Quels impacts les fibres ont-elles dans les intestins ou quel est le mécanisme influent là-dedans ?
« Les microbes bénéfiques comme les fibres dans les aliments », explique Pekkala. « Lors du traitement des fibres, les microbes produisent des acides gras à chaîne courte et favorisent, par exemple, le métabolisme du glucose. De plus, ces microbes diminuent l’état inflammatoire dans les intestins et ailleurs dans le corps, ce qui peut contribuer à réduire le risque de maladies métaboliques.
Les chercheurs ont de bons conseils sur la façon d’augmenter la proportion de fibres dans son alimentation.
« Pour les enfants, un bon conseil est que les parents proposent à chaque repas une assiette avec des produits végétaux de cinq couleurs différentes, et de préférence frais, c’est-à-dire le moins transformés possible. »
Sanna Lensu, chercheuse postdoctorale, Université de Jyväskylä
Les barres énergétiques, la restauration rapide et les sucreries contiennent de nombreux additifs nocifs
Outre l’alimentation et l’activité physique, l’état du microbiome bénéficie d’un sommeil suffisant et d’un contact avec des microbes dans un environnement naturel. Selon les résultats de la recherche, les éléments nocifs pour le microbiome comprennent, par exemple, le stress, le tabagisme, l’alcool, le sucre, les graisses saturées et les protéines d’origine animale ainsi que certains médicaments.
« Par exemple, les petits impacts bénéfiques de l’exercice de force sur les microbes intestinaux peuvent être liés au fait qu’un approvisionnement abondant en protéines et en particulier la consommation de viande rouge n’est pas bénéfique pour les microbes. »
Sanna Lensu, chercheuse postdoctorale, Université de Jyväskylä
Les chercheurs soulignent également le côté négatif de la culture actuelle de la restauration rapide, des collations et des barres protéinées, qui est devenue plus courante chez les athlètes et les personnes physiquement actives ordinaires.
« Les produits alimentaires énergétiques et de récupération contiennent divers additifs nocifs pour le microbiome intestinal et donc pour la santé humaine », explique Lensu.
« Beaucoup de gens mangent des protéines ajoutées, même si elles n’en auraient pas besoin, et les protéines supplémentaires s’accumulent sous forme de graisse dans le corps et également sous forme d’azote urinaire dans les eaux usées et de là dans l’environnement.
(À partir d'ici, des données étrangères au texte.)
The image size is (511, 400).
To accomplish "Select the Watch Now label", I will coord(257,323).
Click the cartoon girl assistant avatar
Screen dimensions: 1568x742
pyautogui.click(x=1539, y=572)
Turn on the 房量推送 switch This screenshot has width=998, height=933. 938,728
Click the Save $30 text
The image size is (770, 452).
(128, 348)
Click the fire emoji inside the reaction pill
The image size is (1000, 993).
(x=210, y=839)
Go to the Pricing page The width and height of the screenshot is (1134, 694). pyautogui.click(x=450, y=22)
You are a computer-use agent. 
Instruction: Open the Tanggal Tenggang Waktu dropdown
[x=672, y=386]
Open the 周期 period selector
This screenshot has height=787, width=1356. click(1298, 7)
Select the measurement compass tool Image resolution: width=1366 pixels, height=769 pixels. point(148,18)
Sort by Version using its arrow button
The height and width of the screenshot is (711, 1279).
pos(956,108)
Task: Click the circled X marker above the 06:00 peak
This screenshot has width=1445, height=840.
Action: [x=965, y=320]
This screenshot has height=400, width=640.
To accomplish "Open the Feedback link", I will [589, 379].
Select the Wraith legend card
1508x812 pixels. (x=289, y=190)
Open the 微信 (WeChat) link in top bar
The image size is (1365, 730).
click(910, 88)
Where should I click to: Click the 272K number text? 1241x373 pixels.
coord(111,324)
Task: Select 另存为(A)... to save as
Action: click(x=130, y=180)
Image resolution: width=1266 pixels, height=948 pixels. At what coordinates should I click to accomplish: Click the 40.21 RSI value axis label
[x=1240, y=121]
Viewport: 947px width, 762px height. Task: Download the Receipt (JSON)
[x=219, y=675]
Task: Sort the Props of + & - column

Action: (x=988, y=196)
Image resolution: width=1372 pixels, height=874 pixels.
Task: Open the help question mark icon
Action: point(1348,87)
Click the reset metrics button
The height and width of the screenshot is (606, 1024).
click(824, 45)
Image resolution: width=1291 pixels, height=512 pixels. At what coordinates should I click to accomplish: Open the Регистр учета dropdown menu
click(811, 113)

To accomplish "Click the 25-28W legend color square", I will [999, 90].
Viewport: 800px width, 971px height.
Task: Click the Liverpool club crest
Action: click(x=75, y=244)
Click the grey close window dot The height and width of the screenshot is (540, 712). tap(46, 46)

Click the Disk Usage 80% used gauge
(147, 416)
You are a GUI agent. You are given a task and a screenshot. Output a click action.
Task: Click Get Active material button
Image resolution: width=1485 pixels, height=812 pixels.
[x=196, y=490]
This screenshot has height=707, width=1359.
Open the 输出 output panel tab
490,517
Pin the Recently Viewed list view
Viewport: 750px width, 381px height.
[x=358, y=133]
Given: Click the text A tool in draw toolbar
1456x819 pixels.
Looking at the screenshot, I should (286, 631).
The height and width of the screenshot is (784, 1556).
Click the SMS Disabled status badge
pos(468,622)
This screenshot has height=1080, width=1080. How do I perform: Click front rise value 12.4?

De plus, les barres protéinées contiennent souvent des graisses indésirables et beaucoup d’énergie. Le contenu énergétique vous emmène loin en tant que tel, mais vous aurez bientôt à nouveau faim.
« Selon une étude randomisée récemment publiée, la carboxyméthylcellulose (E466), qui est utilisée comme agent épaississant, a réduit la diversité du microbiome ainsi que des acides gras à chaîne courte », explique Pekkala.
« En même temps, cela augmentait l’inflammation intestinale et les douleurs intestinales. De plus, des tests sur des souris ont montré que le E466 augmentait l’anxiété et les troubles alimentaires. Cet additif est utilisé dans les produits alimentaires énergétiques ainsi que dans les glaces, les pâtisseries et les plats cuisinés, par exemple.